▶ _Supplied passage_
════════════════════

= Sinai: The Arab-Israeli Wars =

1973 Middle East board wargame

Sinai: The Arab-Israeli Wars – '56, '67 and '73 is a board wargame published by Simulations Publications Inc. (SPI) in 1973 that simulates three conflicts in the Middle East: The 1956 Suez Crisis, the 1967 Six-Day War, and the just-completed 1973 Yom Kippur War. The staff of SPI had been developing a wargame simulating a hypothetical Middle East conflict when war broke out in October 1973. Using newspaper and television reports, SPI found that their envisioned simulation was not accurate, and quickly redeveloped the game, releasing it only weeks after a ceasefire had been signed. The game proved very popular, and remained a best-seller for SPI during the 1970s.

==Description==
Sinai is a two-player board wargame where one player controls Israeli forces and the other player controls Arab forces, which can include Egyptian, Jordanian, Syrian, and Russian units. The game provides three historical scenarios:
- 1956: Suez Crisis
- 1967: Six-Day War
- 1973: Yom Kippur War
In addition, the game includes a hypothetical conflict in the mid-1970s, and several "what if?" scenarios for each of the three historical conflicts.

===Gameplay===
With only 225 counters and a 22" x 34" hex grid map scaled at 12 km (7.5 mi) per hex, Sinai is not complex and has been characterized as a game of "fast-moving simplicity." For the 1956 and 1967 scenarios, the game uses a traditional "I Go, You Go" alternating system of turns, where one player moves and attacks, followed by the other player. This simulates 12 hours of combat.

In the 1973 and hypothetical mid-1970s scenarios, each game turn includes two movement phases and two attack phases for each player, and each game turn represents 24 hours of the battle.

The rules for the 1956 and 1967 games, characterized by Ian Chadwick as "straightforward", cover supply, overrun, Jordanian participation, Arab command control, trucks, airstrikes, and fortified settlements. Rules for surface to air missiles (SAMs), the Bar Lev line, Israeli garrisons, Egyptian reserves, and ceasefires, are added for the 1973 and mid-1970s games.

===Victory conditions===
In the 1956 and 1967 scenarios, the Israelis will defeat the Arabs quite handily, but must achieve a number of victory conditions in order to "win" the game.

════════════════════

▶ _Data section_
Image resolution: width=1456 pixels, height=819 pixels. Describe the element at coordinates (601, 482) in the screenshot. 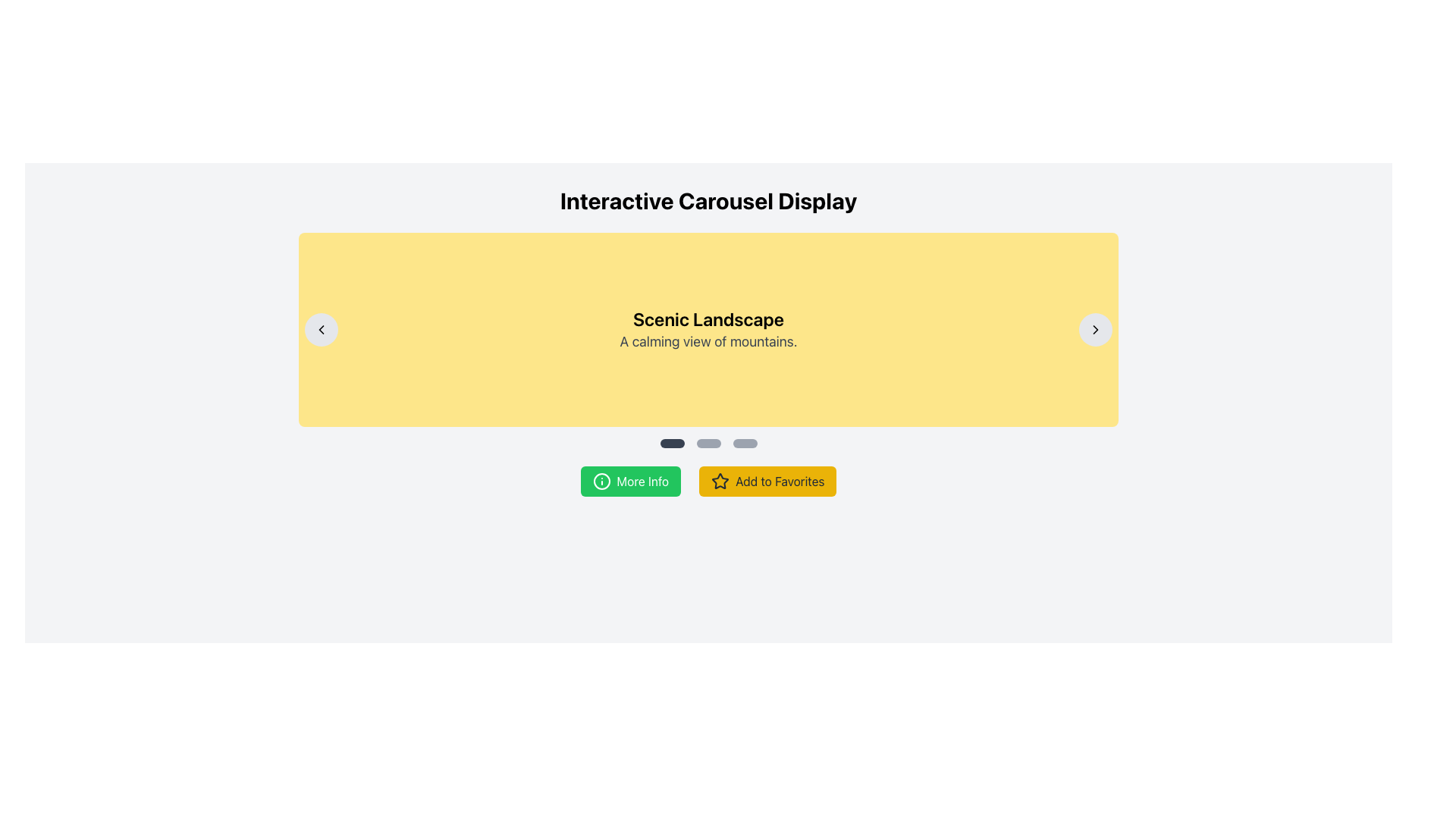

I see `the information icon embedded in the 'More Info' green button located at the bottom center of the interface, which indicates additional details or help are available` at that location.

════════════════════

▶ _Written tasks_
1) In the article on the Sinai wargame, at what scale is the hex grid map drawn?
2) Reproduce everything in the Sinai wargame article from "In the 1973" down to "and mid-1970s games.".

▶ _Answers for this exercise_
1) 12 km (7.5 mi) per hex.

2)
In the 1973 and hypothetical mid-1970s scenarios, each game turn includes two movement phases and two attack phases for each player, and each game turn represents 24 hours of the battle.

The rules for the 1956 and 1967 games, characterized by Ian Chadwick as "straightforward", cover supply, overrun, Jordanian participation, Arab command control, trucks, airstrikes, and fortified settlements. Rules for surface to air missiles (SAMs), the Bar Lev line, Israeli garrisons, Egyptian reserves, and ceasefires, are added for the 1973 and mid-1970s games.